SUPPLIED PASSAGE:
Quinoa-stuffed Zucchini Boats
Quinoa-Stuffed Zucchini Boats are a delicious and nutritious dish from Bolivian cuisine. These zucchini boats are filled with a flavorful quinoa mixture and baked to perfection, making them a great option for a healthy and satisfying meal.
Ingredients
- 4 medium zucchinis
- 1 cup quinoa
- 1 1/2 cups vegetable broth
- 1 onion, diced
- 2 cloves garlic, minced
- 1 red bell pepper, diced
- 1 teaspoon cumin
- 1 teaspoon paprika
- Salt and pepper to taste
- 1/2 cup grated cheese
- Fresh parsley for garnish
Instructions
- Preheat the oven to 375°F (190°C).
- Cut the zucchinis in half lengthwise and scoop out the seeds to create a hollow "boat" shape.
- Rinse the quinoa under cold water. In a saucepan, combine the quinoa and vegetable broth. Bring to a boil, then reduce heat, cover, and simmer for 15-20 minutes until the quinoa is cooked and the liquid is absorbed.

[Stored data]
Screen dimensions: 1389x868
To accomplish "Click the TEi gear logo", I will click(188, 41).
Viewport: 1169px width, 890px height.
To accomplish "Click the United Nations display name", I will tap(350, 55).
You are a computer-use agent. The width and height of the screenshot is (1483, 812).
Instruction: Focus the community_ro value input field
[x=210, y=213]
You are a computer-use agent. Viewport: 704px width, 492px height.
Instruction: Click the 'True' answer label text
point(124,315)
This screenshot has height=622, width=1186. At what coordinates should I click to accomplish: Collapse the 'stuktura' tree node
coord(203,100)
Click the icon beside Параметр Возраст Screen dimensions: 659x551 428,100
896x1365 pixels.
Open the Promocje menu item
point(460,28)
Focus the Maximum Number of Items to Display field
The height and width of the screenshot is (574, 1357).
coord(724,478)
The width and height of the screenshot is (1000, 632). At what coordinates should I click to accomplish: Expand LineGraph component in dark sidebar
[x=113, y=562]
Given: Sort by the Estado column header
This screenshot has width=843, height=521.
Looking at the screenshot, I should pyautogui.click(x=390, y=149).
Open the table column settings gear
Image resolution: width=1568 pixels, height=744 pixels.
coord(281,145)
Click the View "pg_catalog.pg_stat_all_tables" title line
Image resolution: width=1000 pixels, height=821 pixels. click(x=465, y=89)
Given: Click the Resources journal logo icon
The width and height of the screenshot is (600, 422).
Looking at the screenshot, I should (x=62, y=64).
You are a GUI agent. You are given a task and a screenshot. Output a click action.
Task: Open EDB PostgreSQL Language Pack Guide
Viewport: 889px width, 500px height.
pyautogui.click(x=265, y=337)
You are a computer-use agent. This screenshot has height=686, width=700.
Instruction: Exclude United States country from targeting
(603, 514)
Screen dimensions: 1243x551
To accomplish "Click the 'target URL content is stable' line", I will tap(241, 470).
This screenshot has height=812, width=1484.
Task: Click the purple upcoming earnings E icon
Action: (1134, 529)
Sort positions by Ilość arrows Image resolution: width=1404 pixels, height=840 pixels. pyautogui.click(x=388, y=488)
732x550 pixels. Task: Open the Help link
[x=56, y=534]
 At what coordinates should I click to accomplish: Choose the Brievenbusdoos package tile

PROBLEM:
Reproduce the part of the zucchini boats recipe from "- Cut the zucchinis" to "liquid is absorbed.", word for word. Rely only on the recipe text given above.

REPLY TO THE EXERCISE:
- Cut the zucchinis in half lengthwise and scoop out the seeds to create a hollow "boat" shape.
- Rinse the quinoa under cold water. In a saucepan, combine the quinoa and vegetable broth. Bring to a boil, then reduce heat, cover, and simmer for 15-20 minutes until the quinoa is cooked and the liquid is absorbed.